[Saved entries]

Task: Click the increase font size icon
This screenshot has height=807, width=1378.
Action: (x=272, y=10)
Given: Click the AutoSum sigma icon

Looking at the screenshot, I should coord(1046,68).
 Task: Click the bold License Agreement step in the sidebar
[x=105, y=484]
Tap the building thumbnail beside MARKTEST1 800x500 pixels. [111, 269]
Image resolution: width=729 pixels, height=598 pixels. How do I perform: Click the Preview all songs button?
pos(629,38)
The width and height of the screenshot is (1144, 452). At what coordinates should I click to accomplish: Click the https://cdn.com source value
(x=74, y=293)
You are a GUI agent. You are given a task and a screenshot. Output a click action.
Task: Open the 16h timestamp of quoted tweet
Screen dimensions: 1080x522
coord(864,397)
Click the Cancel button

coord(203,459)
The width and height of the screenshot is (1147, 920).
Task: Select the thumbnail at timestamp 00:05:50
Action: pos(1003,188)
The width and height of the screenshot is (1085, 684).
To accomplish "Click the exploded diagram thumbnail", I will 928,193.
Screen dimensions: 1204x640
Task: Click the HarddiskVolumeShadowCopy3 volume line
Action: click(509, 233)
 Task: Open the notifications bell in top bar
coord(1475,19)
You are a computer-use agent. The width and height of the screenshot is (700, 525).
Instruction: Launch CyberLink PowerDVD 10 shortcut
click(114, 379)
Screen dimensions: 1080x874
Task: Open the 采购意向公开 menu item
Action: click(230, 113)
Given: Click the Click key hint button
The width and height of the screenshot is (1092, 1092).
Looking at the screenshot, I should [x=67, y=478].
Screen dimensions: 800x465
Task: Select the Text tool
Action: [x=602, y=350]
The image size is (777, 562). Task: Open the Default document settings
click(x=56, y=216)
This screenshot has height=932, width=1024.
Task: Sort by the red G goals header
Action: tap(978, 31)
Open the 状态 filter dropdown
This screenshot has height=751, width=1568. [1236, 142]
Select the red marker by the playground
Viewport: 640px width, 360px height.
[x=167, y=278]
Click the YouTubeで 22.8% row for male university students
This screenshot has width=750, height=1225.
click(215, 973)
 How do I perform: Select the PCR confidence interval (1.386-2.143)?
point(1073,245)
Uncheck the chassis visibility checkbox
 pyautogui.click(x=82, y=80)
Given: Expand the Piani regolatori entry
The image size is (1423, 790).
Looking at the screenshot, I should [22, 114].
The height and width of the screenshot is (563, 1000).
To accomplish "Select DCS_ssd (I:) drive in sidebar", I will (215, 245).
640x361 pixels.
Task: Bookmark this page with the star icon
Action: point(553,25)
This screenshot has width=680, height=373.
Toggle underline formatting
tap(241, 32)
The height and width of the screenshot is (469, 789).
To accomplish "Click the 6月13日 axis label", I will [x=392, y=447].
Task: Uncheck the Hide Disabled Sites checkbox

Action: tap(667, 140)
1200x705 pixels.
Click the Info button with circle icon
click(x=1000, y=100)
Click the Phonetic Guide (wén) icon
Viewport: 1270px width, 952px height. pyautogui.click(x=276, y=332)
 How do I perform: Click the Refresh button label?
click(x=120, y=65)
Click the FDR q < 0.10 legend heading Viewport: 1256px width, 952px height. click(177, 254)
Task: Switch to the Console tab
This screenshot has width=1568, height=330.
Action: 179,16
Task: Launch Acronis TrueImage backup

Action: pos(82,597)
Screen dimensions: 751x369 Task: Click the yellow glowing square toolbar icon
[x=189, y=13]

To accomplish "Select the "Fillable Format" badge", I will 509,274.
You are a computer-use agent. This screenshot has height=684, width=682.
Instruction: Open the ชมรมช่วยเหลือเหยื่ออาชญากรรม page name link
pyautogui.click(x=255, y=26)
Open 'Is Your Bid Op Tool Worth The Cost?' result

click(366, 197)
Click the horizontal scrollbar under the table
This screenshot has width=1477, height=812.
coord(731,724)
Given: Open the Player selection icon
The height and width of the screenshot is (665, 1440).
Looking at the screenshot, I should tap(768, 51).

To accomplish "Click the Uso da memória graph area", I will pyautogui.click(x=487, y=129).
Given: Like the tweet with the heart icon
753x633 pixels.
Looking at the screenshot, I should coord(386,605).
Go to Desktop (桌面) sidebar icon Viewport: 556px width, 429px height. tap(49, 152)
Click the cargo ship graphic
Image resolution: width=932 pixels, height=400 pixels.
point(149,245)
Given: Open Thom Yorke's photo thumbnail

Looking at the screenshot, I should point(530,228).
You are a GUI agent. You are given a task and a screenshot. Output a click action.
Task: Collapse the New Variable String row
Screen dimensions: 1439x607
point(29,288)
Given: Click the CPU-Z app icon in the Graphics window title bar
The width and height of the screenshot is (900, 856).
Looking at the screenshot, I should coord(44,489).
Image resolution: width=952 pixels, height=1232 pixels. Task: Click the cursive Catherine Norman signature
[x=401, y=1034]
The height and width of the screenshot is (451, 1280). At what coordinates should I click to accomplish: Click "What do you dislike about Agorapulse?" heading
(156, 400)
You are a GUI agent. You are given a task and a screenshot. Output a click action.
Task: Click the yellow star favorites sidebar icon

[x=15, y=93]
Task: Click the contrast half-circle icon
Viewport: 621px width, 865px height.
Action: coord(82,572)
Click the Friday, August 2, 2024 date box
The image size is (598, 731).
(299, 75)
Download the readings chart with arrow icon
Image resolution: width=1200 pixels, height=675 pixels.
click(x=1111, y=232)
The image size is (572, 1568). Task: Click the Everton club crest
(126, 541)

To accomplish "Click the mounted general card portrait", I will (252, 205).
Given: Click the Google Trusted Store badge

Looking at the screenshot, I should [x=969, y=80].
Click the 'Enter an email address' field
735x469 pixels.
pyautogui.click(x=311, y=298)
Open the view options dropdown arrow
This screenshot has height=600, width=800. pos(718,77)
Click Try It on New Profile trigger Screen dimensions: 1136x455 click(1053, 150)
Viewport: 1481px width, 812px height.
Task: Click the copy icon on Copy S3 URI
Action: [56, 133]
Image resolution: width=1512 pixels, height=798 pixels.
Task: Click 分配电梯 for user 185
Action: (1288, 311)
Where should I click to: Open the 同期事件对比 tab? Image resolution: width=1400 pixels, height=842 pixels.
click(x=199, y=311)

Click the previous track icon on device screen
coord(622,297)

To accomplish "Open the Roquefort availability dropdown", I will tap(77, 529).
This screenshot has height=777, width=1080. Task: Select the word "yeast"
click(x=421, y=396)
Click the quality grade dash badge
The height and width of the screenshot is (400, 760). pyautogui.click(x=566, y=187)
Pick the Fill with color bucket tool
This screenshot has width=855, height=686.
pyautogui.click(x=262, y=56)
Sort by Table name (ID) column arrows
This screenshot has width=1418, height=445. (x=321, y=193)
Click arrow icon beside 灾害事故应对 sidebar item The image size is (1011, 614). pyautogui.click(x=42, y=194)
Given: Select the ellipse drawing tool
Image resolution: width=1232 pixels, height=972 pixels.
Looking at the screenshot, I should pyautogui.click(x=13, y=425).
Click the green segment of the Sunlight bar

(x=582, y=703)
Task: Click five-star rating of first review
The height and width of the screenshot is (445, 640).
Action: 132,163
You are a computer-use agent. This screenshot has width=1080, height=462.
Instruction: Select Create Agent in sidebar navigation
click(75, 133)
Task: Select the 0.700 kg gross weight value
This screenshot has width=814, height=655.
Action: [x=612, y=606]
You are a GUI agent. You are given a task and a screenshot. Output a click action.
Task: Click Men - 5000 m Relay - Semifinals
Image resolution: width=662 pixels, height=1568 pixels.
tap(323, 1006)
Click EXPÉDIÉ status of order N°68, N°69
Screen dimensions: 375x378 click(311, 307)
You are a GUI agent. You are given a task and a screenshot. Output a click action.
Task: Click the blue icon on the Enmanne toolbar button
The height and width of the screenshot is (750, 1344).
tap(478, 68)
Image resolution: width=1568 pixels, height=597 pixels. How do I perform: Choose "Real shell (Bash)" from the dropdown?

◆ Description of the task: Could you set down, exactly as written, the lines above between the one holding "The image size is (1423, 790)." and the one holding "The height and width of the screenshot is (563, 1000).", inclusive, and nothing more?

◆ Exercise result:
The image size is (1423, 790).
Looking at the screenshot, I should [22, 114].
The height and width of the screenshot is (563, 1000).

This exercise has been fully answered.